▶ To be done: Edit the cheesecake post: write out everything from "My question: can" down to "large-scale cheesecake production.", putting "cart" wherever "rack" appears.

▶ Passage:
□ □ □ □ □

We have had good success selling cheesecakes that we've made in electric ovens in a catering kitchen. We are now interested in increasing our production by using the big ovens in a different room.

My question: can you make cheesecake in those big convection ovens that spin a rack? I'm sorry, I don't know what they are called. You roll a rack (holding full sheet pans) into the oven, and when you start it the oven lifts the rack and spins it while it's baking.

We use a 1" waterbath in the standard ovens, but I guess that's out of the questions for the spinners. For our recipe the settling period while it's cooling is crucial to the final texture; will the spinning change the final product? We have made carrot cake in the spinners and they came out perfectly, I'm just concerned about the spinning for cheesecakes.

We cound run a test, but then we'd be paying $150+ just in room rent to make a couple cakes, so I'm trying to find out if it's worth a try before we make the commitment. I'd appreciate any advice on large-scale cheesecake production.

□ □ □ □ □

▶ Supplied data:
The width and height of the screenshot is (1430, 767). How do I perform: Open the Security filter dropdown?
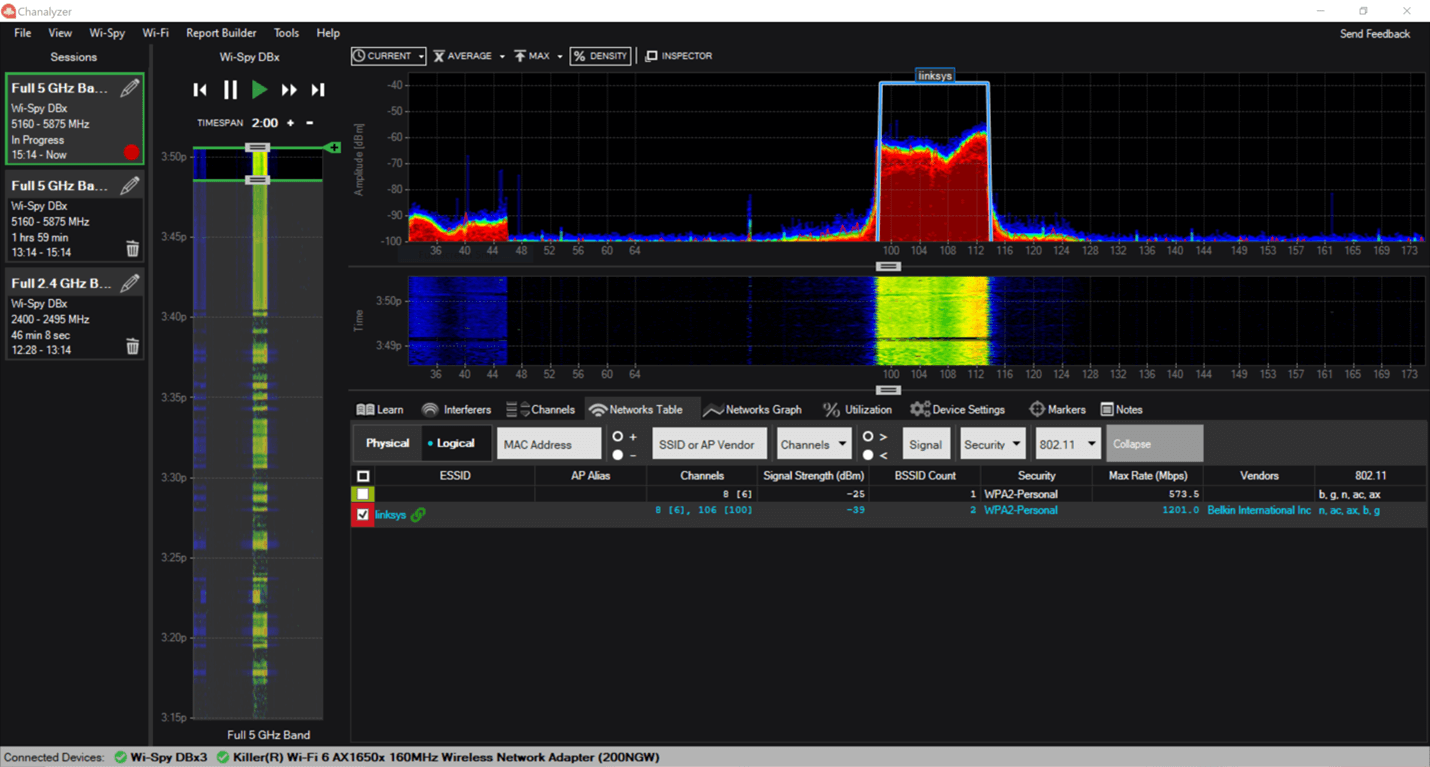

□ □ □ □ □

▶ Exercise answer:
My question: can you make cheesecake in those big convection ovens that spin a cart? I'm sorry, I don't know what they are called. You roll a cart (holding full sheet pans) into the oven, and when you start it the oven lifts the cart and spins it while it's baking.

We use a 1" waterbath in the standard ovens, but I guess that's out of the questions for the spinners. For our recipe the settling period while it's cooling is crucial to the final texture; will the spinning change the final product? We have made carrot cake in the spinners and they came out perfectly, I'm just concerned about the spinning for cheesecakes.

We cound run a test, but then we'd be paying $150+ just in room rent to make a couple cakes, so I'm trying to find out if it's worth a try before we make the commitment. I'd appreciate any advice on large-scale cheesecake production.